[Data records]
::::::::

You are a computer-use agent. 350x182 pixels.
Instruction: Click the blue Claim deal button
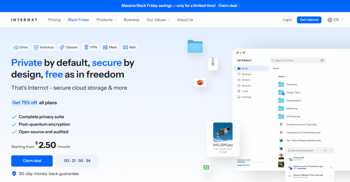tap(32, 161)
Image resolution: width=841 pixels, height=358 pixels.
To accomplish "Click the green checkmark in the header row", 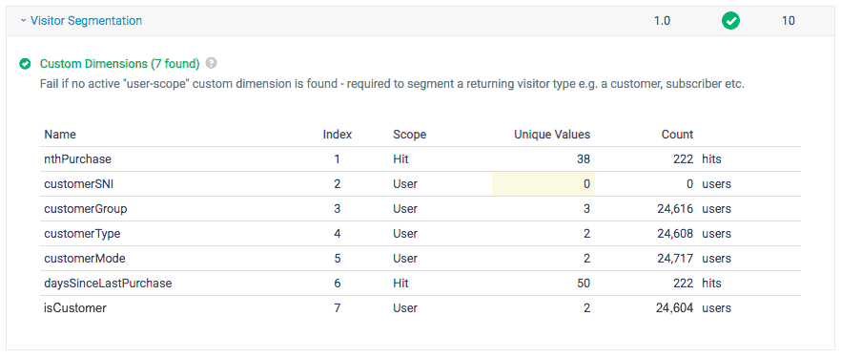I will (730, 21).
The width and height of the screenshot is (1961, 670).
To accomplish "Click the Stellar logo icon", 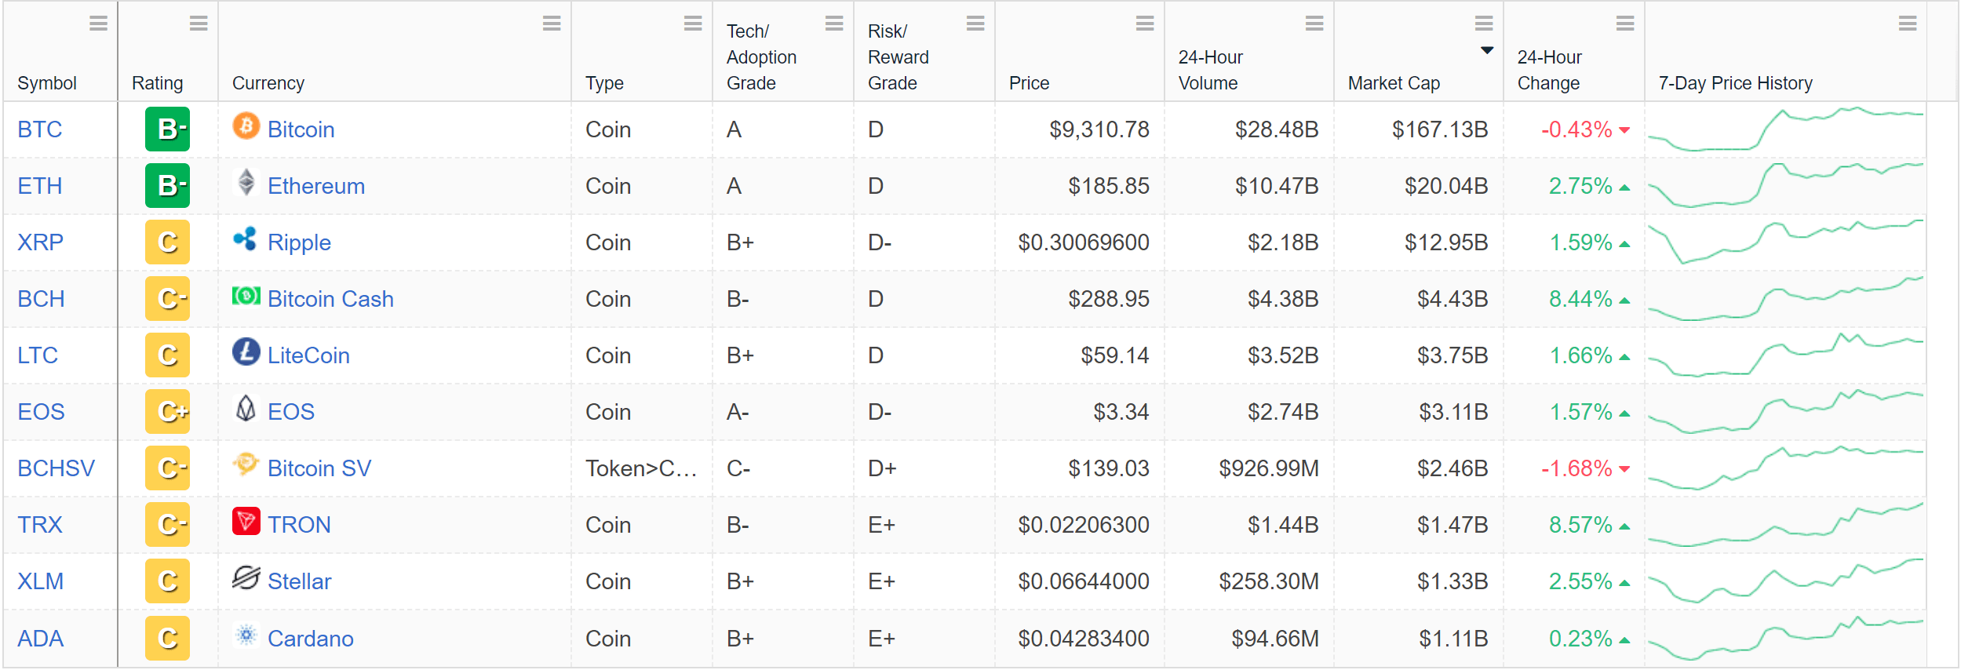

::::::::

Exercise prompt
Establish how many lines of the records contain the string "pixels" and state that number without elaboration.

Output of the task
2